> [ASSIGNMENT]
Starting with the line that contains "Transparência São Paulo (412, 15)", copy every line through the end of the data below, exactly and with nothing added.

☆ ☆ ☆ ☆ ☆

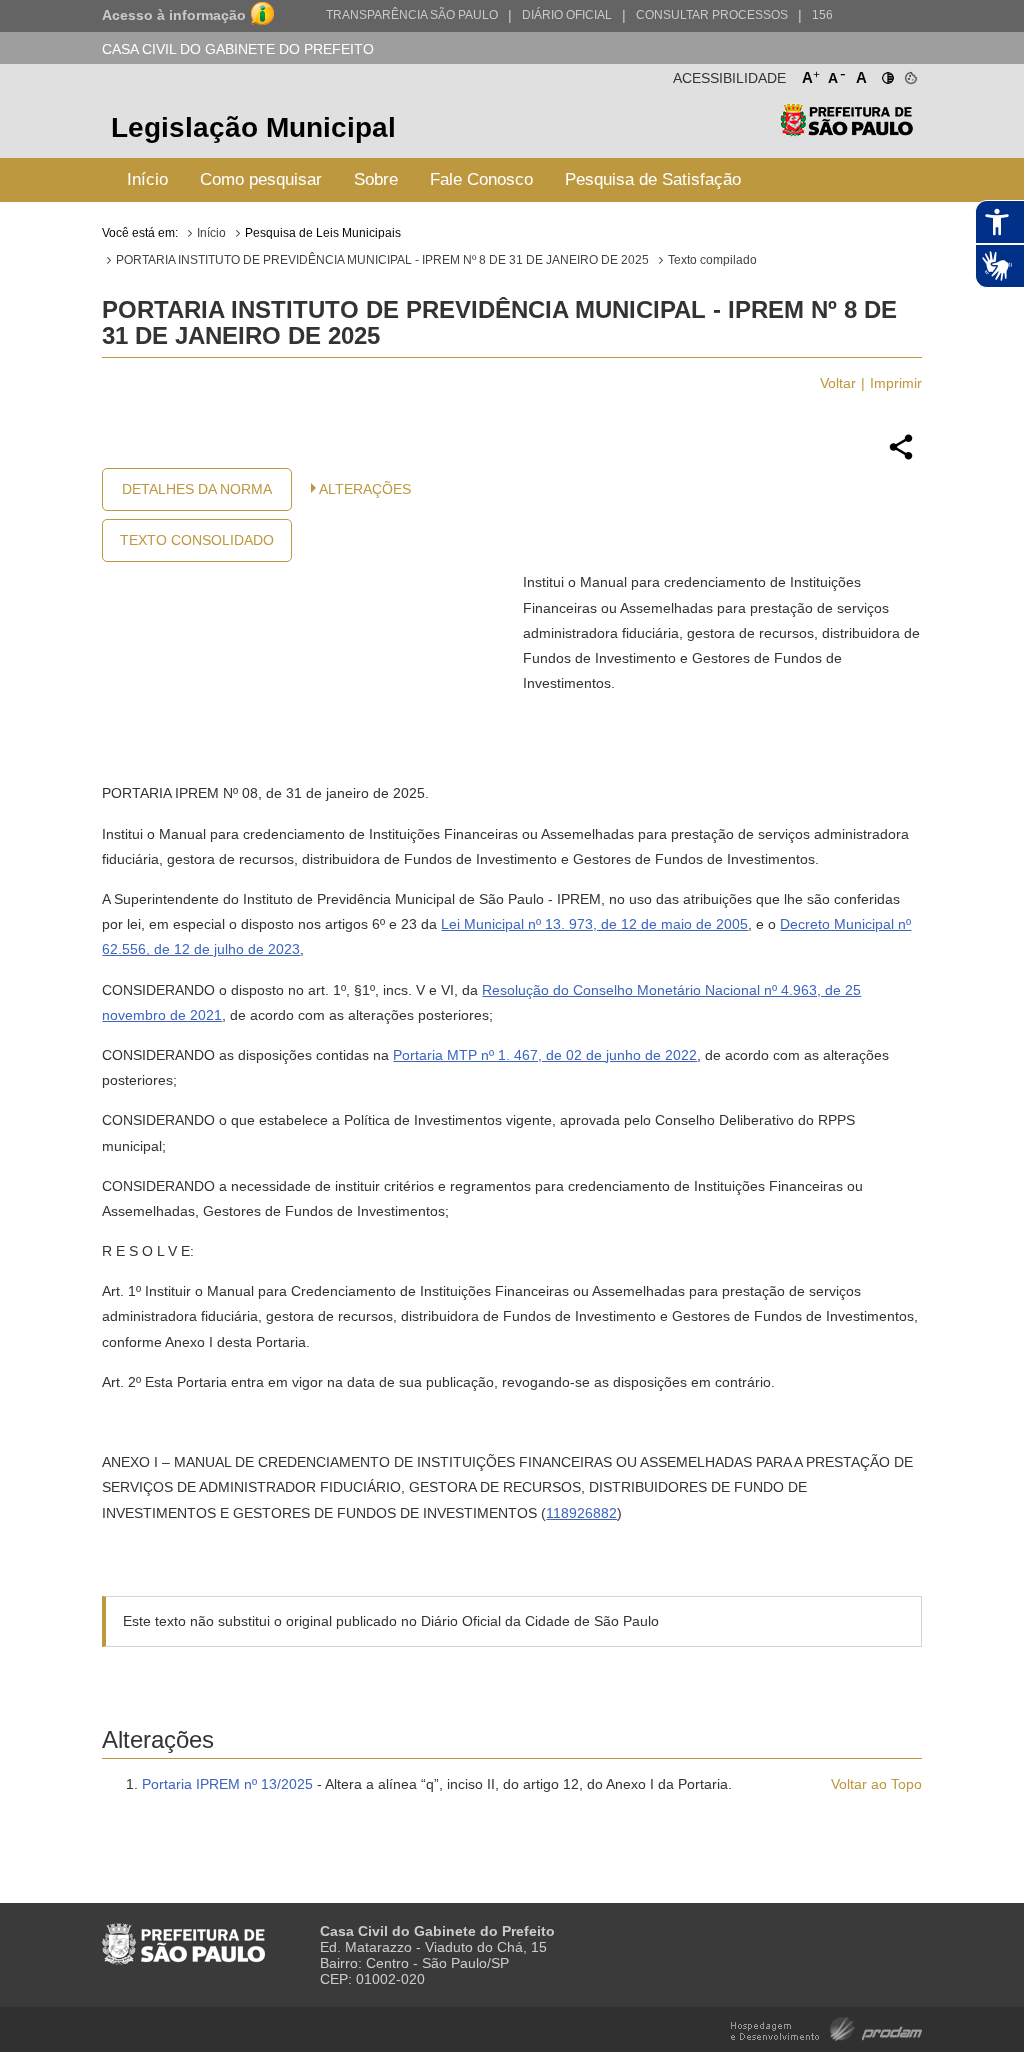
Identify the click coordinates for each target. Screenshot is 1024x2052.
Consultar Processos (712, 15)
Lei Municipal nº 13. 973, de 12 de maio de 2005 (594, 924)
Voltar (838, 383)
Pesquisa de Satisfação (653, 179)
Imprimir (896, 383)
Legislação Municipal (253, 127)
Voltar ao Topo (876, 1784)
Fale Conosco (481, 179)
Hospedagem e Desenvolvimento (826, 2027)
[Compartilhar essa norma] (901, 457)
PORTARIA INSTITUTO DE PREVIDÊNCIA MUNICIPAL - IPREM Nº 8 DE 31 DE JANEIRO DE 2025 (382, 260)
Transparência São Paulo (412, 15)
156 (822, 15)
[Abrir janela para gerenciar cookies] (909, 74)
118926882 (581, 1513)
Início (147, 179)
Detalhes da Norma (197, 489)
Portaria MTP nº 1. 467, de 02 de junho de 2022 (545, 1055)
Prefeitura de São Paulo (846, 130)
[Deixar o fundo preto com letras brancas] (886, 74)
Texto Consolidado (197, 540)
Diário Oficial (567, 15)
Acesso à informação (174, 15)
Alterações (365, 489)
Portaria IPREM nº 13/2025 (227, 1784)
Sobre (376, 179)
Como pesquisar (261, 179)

☆ ☆ ☆ ☆ ☆

> [EXERCISE SOLUTION]
Transparência São Paulo (412, 15)
156 (822, 15)
[Abrir janela para gerenciar cookies] (909, 74)
118926882 (581, 1513)
Início (147, 179)
Detalhes da Norma (197, 489)
Portaria MTP nº 1. 467, de 02 de junho de 2022 (545, 1055)
Prefeitura de São Paulo (846, 130)
[Deixar o fundo preto com letras brancas] (886, 74)
Texto Consolidado (197, 540)
Diário Oficial (567, 15)
Acesso à informação (174, 15)
Alterações (365, 489)
Portaria IPREM nº 13/2025 (227, 1784)
Sobre (376, 179)
Como pesquisar (261, 179)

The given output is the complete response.